The following dependencies are described by the ClearNLP Doc and listed in Table 2:

ACOMP Adjectival complement ADVCL Adverbial clause modifier ADVMOD Adverbial modifier AGENT Agent NN Noun compound modifier AMOD Adjectival modifier APPOS Appositional modifier ATTR Attribute AUX Auxiliary NUM Numeric modifier AUXPASS Auxiliary (passive) CC Coordinating conjunction CCOMP Clausal complement COMPLM Complementizer CONJ Conjunct CSUBJ Clausal subject CSUBJPASS Clausal subject (passive) DEP Unclassified dependent DET Determiner DOBJ Direct object EXPL Expletive HMOD Modifier in hyphenation HYPH Hyphen INFMOD Infinitival modifier INTJ Interjection IOBJ Indirect object MARK Marker META Meta modifier NEG Negation modifier NMOD Modifier of nominal NPADVMOD Noun phrase as ADVMOD NSUBJ Nominal subject NSUBJPASS Nominal subject (passive) NUMBER Number compound modifier OPRD Object predicate PARATAXIS Parataxis PARTMOD Participial modifier PCOMP Complement of a preposition POBJ Object of a preposition POSS Possession modifier POSSESSIVE Possessive modifier PRECONJ Pre-correlative conjunction PREDET Predeterminer PREP Prepositional modifier PRT Particle PUNCT Punctuation QUANTMOD Quantifier phrase modifier RCMOD Relative clause modifier ROOT Root XCOMP Open clausal complement

Here are the dependency labels generated by SpaCy I've observed while parsing my corpus, * denotes labels not in the ClearNLP doc (these are only what I've observed, there may be more):

sdenning commented 8 years ago

Not sure what happened to the formatting on my last post after I submitted it, in the observed labels section each label was on its own line and asterisks are now replaced with bullets. So the following are observed but not documented: acl case compound dative nummod relcl

honnibal commented 8 years ago

Hmm, okay. Thanks, I didn't realise those docs were out of date.

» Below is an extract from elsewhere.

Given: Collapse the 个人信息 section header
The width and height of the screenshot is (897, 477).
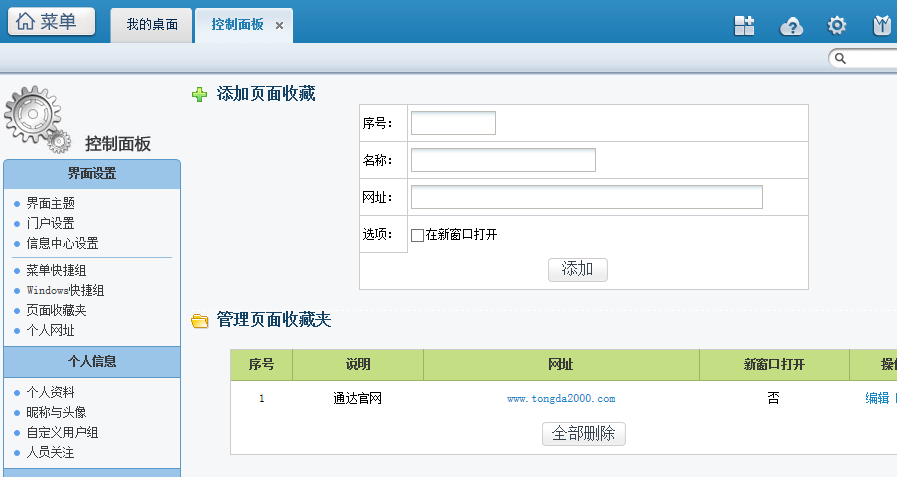Looking at the screenshot, I should point(92,361).
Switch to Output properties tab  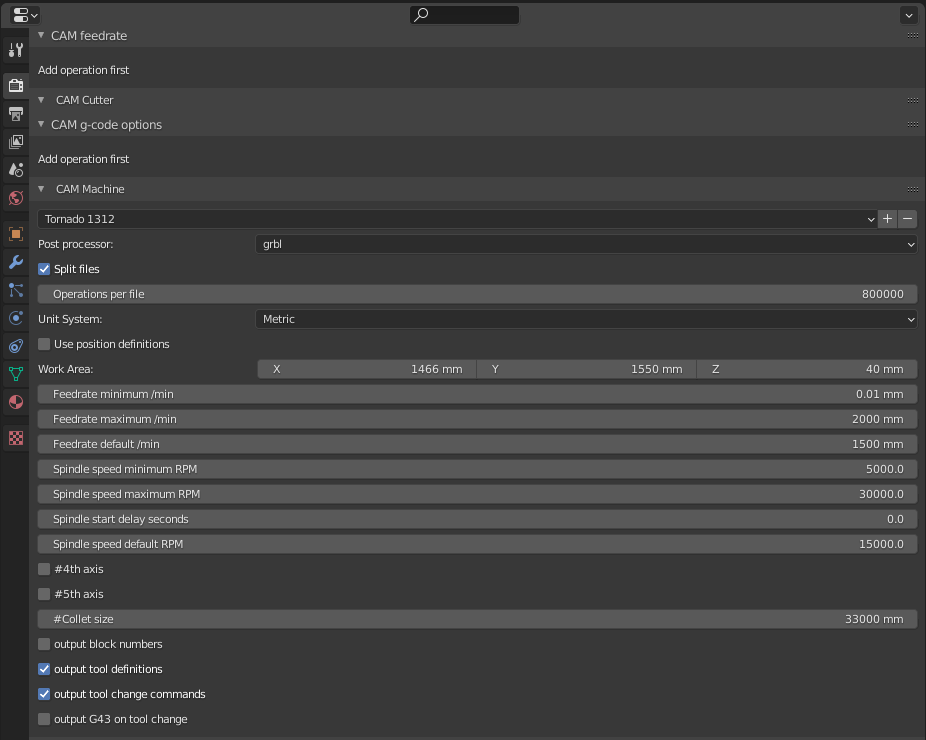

phdowling commented 8 years ago

Hey @honnibal any chance we could get a full list of all possible dependency labels in SpaCy? Similar to spacy.parts_of_speech.NAMES?

honnibal commented 8 years ago

From symbols.pyx:


    "acomp": acomp,
    "advcl": advcl,
    "advmod": advmod,
    "agent": agent,
    "amod": amod,
    "appos": appos,
    "attr": attr,
    "aux": aux,
    "auxpass": auxpass,
    "cc": cc,
    "ccomp": ccomp,
    "complm": complm,
    "conj": conj,
    "csubj": csubj,
    "csubjpass": csubjpass,
    "dep": dep,
    "det": det,
    "dobj": dobj,
    "expl": expl,
    "hmod": hmod,
    "hyph": hyph,
    "infmod": infmod,
    "intj": intj,
    "iobj": iobj,
    "mark": mark,
    "meta": meta,
    "neg": neg,
    "nmod": nmod,
    "nn": nn,
    "npadvmod": npadvmod,
    "nsubj": nsubj,
    "nsubjpass": nsubjpass,
    "num": num,
    "number": number,
    "oprd": oprd,
    "parataxis": parataxis,
    "partmod": partmod,
    "pcomp": pcomp,
    "pobj": pobj,
    "poss": poss,
    "possessive": possessive,
    "preconj": preconj,
    "prep": prep,
    "prt": prt,
    "punct": punct,
    "quantmod": quantmod,
    "rcmod": rcmod,
    "root": root,
    "xcomp": xcomp
phdowling commented 8 years ago

I tried that list, but it seems to be incomplete, some missing items include for example compound, nummod and ROOT

On Sep 1, 2016 5:46 PM, "Matthew Honnibal" notifications@github.com wrote:

From symbols.pyx:

"acomp": acomp,
"advcl": advcl,
"advmod": advmod,
"agent": agent,
"amod": amod,
"appos": appos,
"attr": attr,
"aux": aux,
"auxpass": auxpass,
"cc": cc,
"ccomp": ccomp,
"complm": complm,
"conj": conj,
"csubj": csubj,
"csubjpass": csubjpass,
"dep": dep,
"det": det,
"dobj": dobj,
"expl": expl,
"hmod": hmod,
"hyph": hyph,
"infmod": infmod,
"intj": intj,
"iobj": iobj,
"mark": mark,
"meta": meta,
"neg": neg,
"nmod": nmod,
"nn": nn,
"npadvmod": npadvmod,
"nsubj": nsubj,
"nsubjpass": nsubjpass,
"num": num,
"number": number,
"oprd": oprd,
"parataxis": parataxis,
"partmod": partmod,
"pcomp": pcomp,
"pobj": pobj,
"poss": poss,
"possessive": possessive,
"preconj": preconj,
"prep": prep,
"prt": prt,
"punct": punct,
"quantmod": quantmod,
"rcmod": rcmod,
"root": root,
"xcomp": xcomp

— You are receiving this because you commented. Reply to this email directly, view it on GitHub https://github.com/spacy-io/spaCy/issues/233#issuecomment-244122239, or mute the thread https://github.com/notifications/unsubscribe-auth/AA1hdz9Grr_CbfSfiE4AFccLSaE0wOBTks5qlvNlgaJpZM4HI2OX .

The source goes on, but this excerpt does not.